----- Dataset excerpts -----

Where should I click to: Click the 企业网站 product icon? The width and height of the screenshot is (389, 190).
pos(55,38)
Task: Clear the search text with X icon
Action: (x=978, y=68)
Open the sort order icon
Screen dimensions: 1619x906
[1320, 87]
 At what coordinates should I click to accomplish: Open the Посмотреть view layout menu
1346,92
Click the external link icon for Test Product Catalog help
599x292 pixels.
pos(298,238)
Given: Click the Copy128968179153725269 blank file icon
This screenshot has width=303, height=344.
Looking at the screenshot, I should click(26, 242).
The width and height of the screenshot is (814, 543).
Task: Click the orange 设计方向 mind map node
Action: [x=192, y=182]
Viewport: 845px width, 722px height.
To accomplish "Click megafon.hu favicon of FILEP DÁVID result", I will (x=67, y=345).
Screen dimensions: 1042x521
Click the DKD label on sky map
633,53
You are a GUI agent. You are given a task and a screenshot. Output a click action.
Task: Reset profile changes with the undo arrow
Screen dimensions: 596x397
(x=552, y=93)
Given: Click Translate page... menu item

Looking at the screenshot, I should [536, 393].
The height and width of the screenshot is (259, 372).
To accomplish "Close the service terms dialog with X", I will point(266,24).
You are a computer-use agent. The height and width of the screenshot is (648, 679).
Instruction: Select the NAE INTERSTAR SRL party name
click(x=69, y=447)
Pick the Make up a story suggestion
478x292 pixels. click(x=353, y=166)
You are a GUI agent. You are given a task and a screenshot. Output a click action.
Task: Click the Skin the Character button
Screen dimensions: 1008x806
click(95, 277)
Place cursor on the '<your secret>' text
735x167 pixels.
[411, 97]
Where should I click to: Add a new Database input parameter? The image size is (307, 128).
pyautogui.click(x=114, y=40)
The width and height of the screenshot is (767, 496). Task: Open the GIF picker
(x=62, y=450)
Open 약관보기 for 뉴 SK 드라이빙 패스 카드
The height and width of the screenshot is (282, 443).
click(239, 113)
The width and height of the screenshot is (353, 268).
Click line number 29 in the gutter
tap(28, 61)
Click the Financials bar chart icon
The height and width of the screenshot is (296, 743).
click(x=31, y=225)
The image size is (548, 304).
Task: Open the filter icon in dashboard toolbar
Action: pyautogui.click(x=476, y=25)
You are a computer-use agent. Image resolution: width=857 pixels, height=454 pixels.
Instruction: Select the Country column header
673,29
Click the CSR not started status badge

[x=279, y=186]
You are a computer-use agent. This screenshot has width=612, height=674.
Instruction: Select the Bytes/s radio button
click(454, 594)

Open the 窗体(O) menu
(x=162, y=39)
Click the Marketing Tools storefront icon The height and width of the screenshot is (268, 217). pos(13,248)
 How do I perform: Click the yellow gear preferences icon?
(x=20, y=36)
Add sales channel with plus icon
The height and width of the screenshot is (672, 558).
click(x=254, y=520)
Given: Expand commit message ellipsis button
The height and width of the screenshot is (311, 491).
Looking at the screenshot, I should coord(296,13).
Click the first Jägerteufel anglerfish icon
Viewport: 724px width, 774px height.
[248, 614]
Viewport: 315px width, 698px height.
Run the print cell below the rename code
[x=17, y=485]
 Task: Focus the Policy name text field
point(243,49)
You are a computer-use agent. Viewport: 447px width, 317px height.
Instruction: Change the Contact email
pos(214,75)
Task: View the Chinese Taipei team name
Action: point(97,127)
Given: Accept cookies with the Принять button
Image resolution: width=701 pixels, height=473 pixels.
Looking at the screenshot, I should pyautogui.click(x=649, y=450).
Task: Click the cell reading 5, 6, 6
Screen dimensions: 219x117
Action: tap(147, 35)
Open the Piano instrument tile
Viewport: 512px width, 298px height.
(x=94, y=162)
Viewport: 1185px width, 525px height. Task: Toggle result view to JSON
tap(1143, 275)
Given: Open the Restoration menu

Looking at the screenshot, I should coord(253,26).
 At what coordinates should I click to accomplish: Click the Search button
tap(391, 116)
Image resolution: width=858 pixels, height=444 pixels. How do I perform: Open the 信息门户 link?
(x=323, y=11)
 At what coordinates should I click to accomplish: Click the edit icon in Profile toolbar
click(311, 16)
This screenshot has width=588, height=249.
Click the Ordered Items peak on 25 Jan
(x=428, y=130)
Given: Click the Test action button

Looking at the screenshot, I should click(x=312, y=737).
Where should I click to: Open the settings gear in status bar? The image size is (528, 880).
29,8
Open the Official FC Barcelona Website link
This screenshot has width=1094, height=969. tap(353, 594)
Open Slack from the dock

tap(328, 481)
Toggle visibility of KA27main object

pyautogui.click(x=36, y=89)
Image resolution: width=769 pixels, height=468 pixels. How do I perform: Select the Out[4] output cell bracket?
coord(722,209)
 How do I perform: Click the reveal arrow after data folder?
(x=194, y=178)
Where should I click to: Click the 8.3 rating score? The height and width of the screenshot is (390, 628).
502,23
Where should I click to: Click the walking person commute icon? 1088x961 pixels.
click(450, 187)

-----

_Your instructions_
Exact transcription of the records is all that is wanted.

_Output_
Where should I click to: Click the 企业网站 product icon? The width and height of the screenshot is (389, 190).
pos(55,38)
Task: Clear the search text with X icon
Action: (x=978, y=68)
Open the sort order icon
Screen dimensions: 1619x906
[1320, 87]
 At what coordinates should I click to accomplish: Open the Посмотреть view layout menu
1346,92
Click the external link icon for Test Product Catalog help
599x292 pixels.
pos(298,238)
Given: Click the Copy128968179153725269 blank file icon
This screenshot has width=303, height=344.
Looking at the screenshot, I should click(26, 242).
The width and height of the screenshot is (814, 543).
Task: Click the orange 设计方向 mind map node
Action: [x=192, y=182]
Viewport: 845px width, 722px height.
To accomplish "Click megafon.hu favicon of FILEP DÁVID result", I will (x=67, y=345).
Screen dimensions: 1042x521
Click the DKD label on sky map
633,53
You are a GUI agent. You are given a task and a screenshot. Output a click action.
Task: Reset profile changes with the undo arrow
Screen dimensions: 596x397
(x=552, y=93)
Given: Click Translate page... menu item

Looking at the screenshot, I should [536, 393].
The height and width of the screenshot is (259, 372).
To accomplish "Close the service terms dialog with X", I will point(266,24).
You are a computer-use agent. The height and width of the screenshot is (648, 679).
Instruction: Select the NAE INTERSTAR SRL party name
click(x=69, y=447)
Pick the Make up a story suggestion
478x292 pixels. click(x=353, y=166)
You are a GUI agent. You are given a task and a screenshot. Output a click action.
Task: Click the Skin the Character button
Screen dimensions: 1008x806
click(95, 277)
Place cursor on the '<your secret>' text
735x167 pixels.
[411, 97]
Where should I click to: Add a new Database input parameter? The image size is (307, 128).
pyautogui.click(x=114, y=40)
The width and height of the screenshot is (767, 496). Task: Open the GIF picker
(x=62, y=450)
Open 약관보기 for 뉴 SK 드라이빙 패스 카드
The height and width of the screenshot is (282, 443).
click(239, 113)
The width and height of the screenshot is (353, 268).
Click line number 29 in the gutter
tap(28, 61)
Click the Financials bar chart icon
The height and width of the screenshot is (296, 743).
click(x=31, y=225)
The image size is (548, 304).
Task: Open the filter icon in dashboard toolbar
Action: pyautogui.click(x=476, y=25)
You are a computer-use agent. Image resolution: width=857 pixels, height=454 pixels.
Instruction: Select the Country column header
673,29
Click the CSR not started status badge

[x=279, y=186]
You are a computer-use agent. This screenshot has width=612, height=674.
Instruction: Select the Bytes/s radio button
click(454, 594)

Open the 窗体(O) menu
(x=162, y=39)
Click the Marketing Tools storefront icon The height and width of the screenshot is (268, 217). pos(13,248)
 How do I perform: Click the yellow gear preferences icon?
(x=20, y=36)
Add sales channel with plus icon
The height and width of the screenshot is (672, 558).
click(x=254, y=520)
Given: Expand commit message ellipsis button
The height and width of the screenshot is (311, 491).
Looking at the screenshot, I should coord(296,13).
Click the first Jägerteufel anglerfish icon
Viewport: 724px width, 774px height.
[248, 614]
Viewport: 315px width, 698px height.
Run the print cell below the rename code
[x=17, y=485]
 Task: Focus the Policy name text field
point(243,49)
You are a computer-use agent. Viewport: 447px width, 317px height.
Instruction: Change the Contact email
pos(214,75)
Task: View the Chinese Taipei team name
Action: point(97,127)
Given: Accept cookies with the Принять button
Image resolution: width=701 pixels, height=473 pixels.
Looking at the screenshot, I should pyautogui.click(x=649, y=450).
Task: Click the cell reading 5, 6, 6
Screen dimensions: 219x117
Action: tap(147, 35)
Open the Piano instrument tile
Viewport: 512px width, 298px height.
(x=94, y=162)
Viewport: 1185px width, 525px height. Task: Toggle result view to JSON
tap(1143, 275)
Given: Open the Restoration menu

Looking at the screenshot, I should coord(253,26).
 At what coordinates should I click to accomplish: Click the Search button
tap(391, 116)
Image resolution: width=858 pixels, height=444 pixels. How do I perform: Open the 信息门户 link?
(x=323, y=11)
 At what coordinates should I click to accomplish: Click the edit icon in Profile toolbar
click(311, 16)
This screenshot has width=588, height=249.
Click the Ordered Items peak on 25 Jan
(x=428, y=130)
Given: Click the Test action button

Looking at the screenshot, I should click(x=312, y=737).
Where should I click to: Open the settings gear in status bar? The image size is (528, 880).
29,8
Open the Official FC Barcelona Website link
This screenshot has width=1094, height=969. tap(353, 594)
Open Slack from the dock

tap(328, 481)
Toggle visibility of KA27main object

pyautogui.click(x=36, y=89)
Image resolution: width=769 pixels, height=468 pixels. How do I perform: Select the Out[4] output cell bracket?
coord(722,209)
 How do I perform: Click the reveal arrow after data folder?
(x=194, y=178)
Where should I click to: Click the 8.3 rating score? The height and width of the screenshot is (390, 628).
502,23
Where should I click to: Click the walking person commute icon? 1088x961 pixels.
click(450, 187)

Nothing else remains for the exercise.